Conceptualizing Society at Various Levels

As indicated above, in a general sense and at an abstract level, all people of the earth may be considered as a society. The earth is a common territory for the whole world’s people. All people of the earth share common origin; inhabit common planet; have common bio psychological unity; and exhibit similar basic interests, desires and fears; and are heading towards common destiny (Calhoun, et al., 1994).

At another level, every continent may be considered as a society. Thus, we may speak of the European society, the African society, the Asian society, the Latin American society, etc. This may be because, each of these continents share its own territory, historical experiences, shared culture, and so on.

At a more practical level, each nation-state or country is regarded as a society. For example, the people of Ethiopia or Kenya, Japan are considered as a society.

Going far farther still, another level of society is that within each nation-state, there may be ethno-linguistically distinct groups of people having a territory that they consider as their own. They are thus societies in their own right. Some Such society may extend beyond the boundaries of nation-states. Example, the Borana Oromo inhabit in both Ethiopia and Kenya.

Types or Categories of Societies

Sociologists classify societies into various categories depending on certain criteria. One such criterion is level of economic and technological development attained by countries. Thus, the countries of the world are classified as First World, Second World, and Third World; First World Countries are those which are highly industrially advanced and economically rich, such as the USA, China, Japan, Britain, France, Italy, Germany, and Canada and so on. The Second World Countries are also industrially advanced but not as much as the first category. The

Third World societies are thus which are least developed, or in the process of developing. Some writers add a fourth category, namely, Fourth World countries. These countries may be regarded as the “poorest of the poor” (Giddens, 1996).
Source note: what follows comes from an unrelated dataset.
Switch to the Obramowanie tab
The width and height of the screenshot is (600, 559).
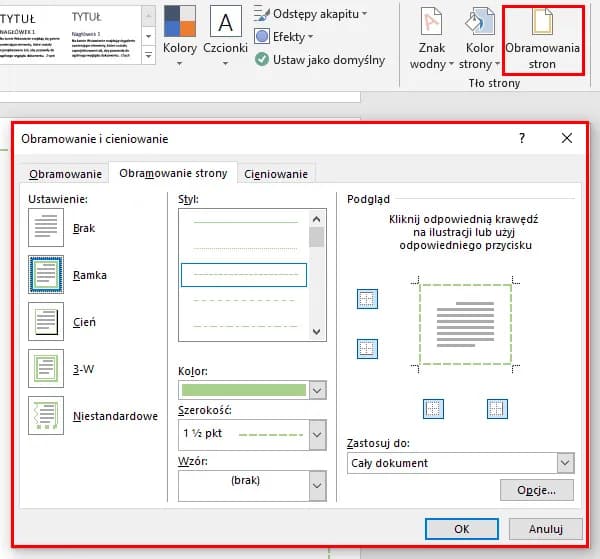(x=66, y=174)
Another important criterion for classifying societies may be that which takes into account temporal succession and the major source of economic organization (Lensiki and Lensiki, 1995). When societies modernize they transform from one form to another. The simplest type of society that is in existence today and that may be regarded the oldest is that whose economic organization is based on hunting and gathering. They are called hunting and gathering societies. This society depends on hunting and gathering for its survival. The second types are referred to as pastoral and horticultural societies. Pastoral societies are those whose livelihood is based on pasturing of animals, such as cattle, camels, sheep and goats. Horticultural societies are those whose economy is based on cultivating plants by the use of simple tools, such as digging sticks, hoes, axes, etc.
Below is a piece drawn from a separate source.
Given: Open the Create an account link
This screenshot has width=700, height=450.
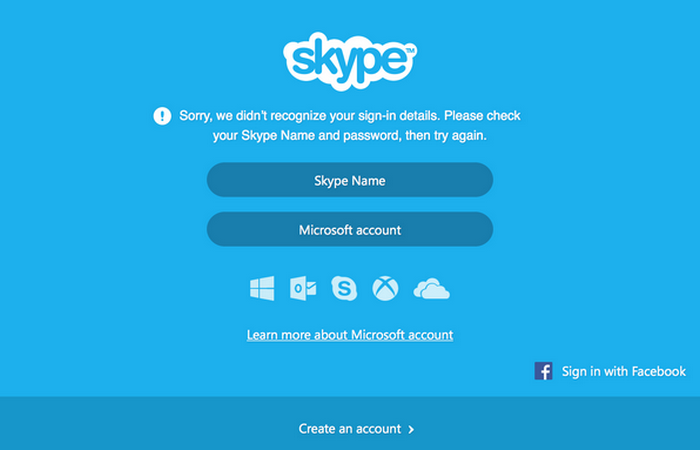Looking at the screenshot, I should pyautogui.click(x=349, y=429).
The third types are agricultural societies. This society, which still is dominant in most parts of the world, is based on large-scale agriculture, which largely depends on ploughs using animal labor. The Industrial Revolution which began in Great Britain during 18th century, gave rise to the emergence of a fourth type of society called the Industrial Society. An industrial society is one in which goods are produced by machines powered by fuels instead of by animal and human energy (Ibid.).
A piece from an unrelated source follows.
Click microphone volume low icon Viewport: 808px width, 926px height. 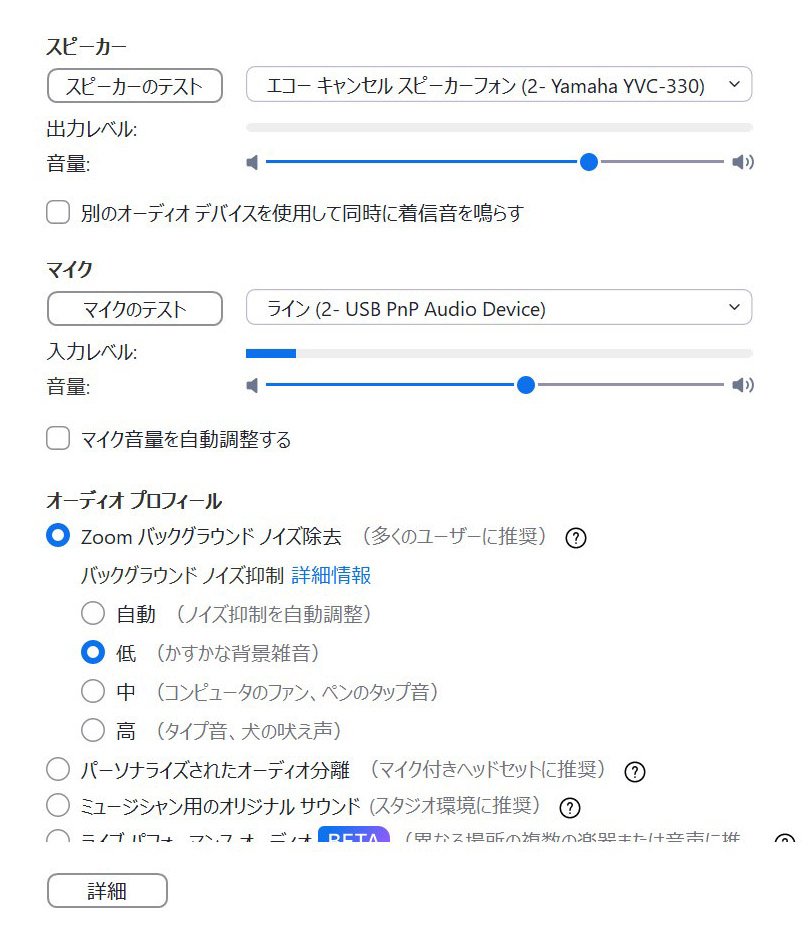252,385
Sociologists also have come up with a fifth emerging type of society called post-industrial society. This is a society based on information, services and high technology, rather than on raw materials and manufacturing. The highly industrialized which have now passed to the post-industrial level include the USA, Canada, Japan, and Western Europe.

Questions

  1. Define the term “society”.
  2. “In a broader perspective, the people of the planet earth maybe regarded as a society.” Explain.
  3. Mention the criteria for classifying societies into different categories. Where would you put Nigeria as a society according to both criteria? Why?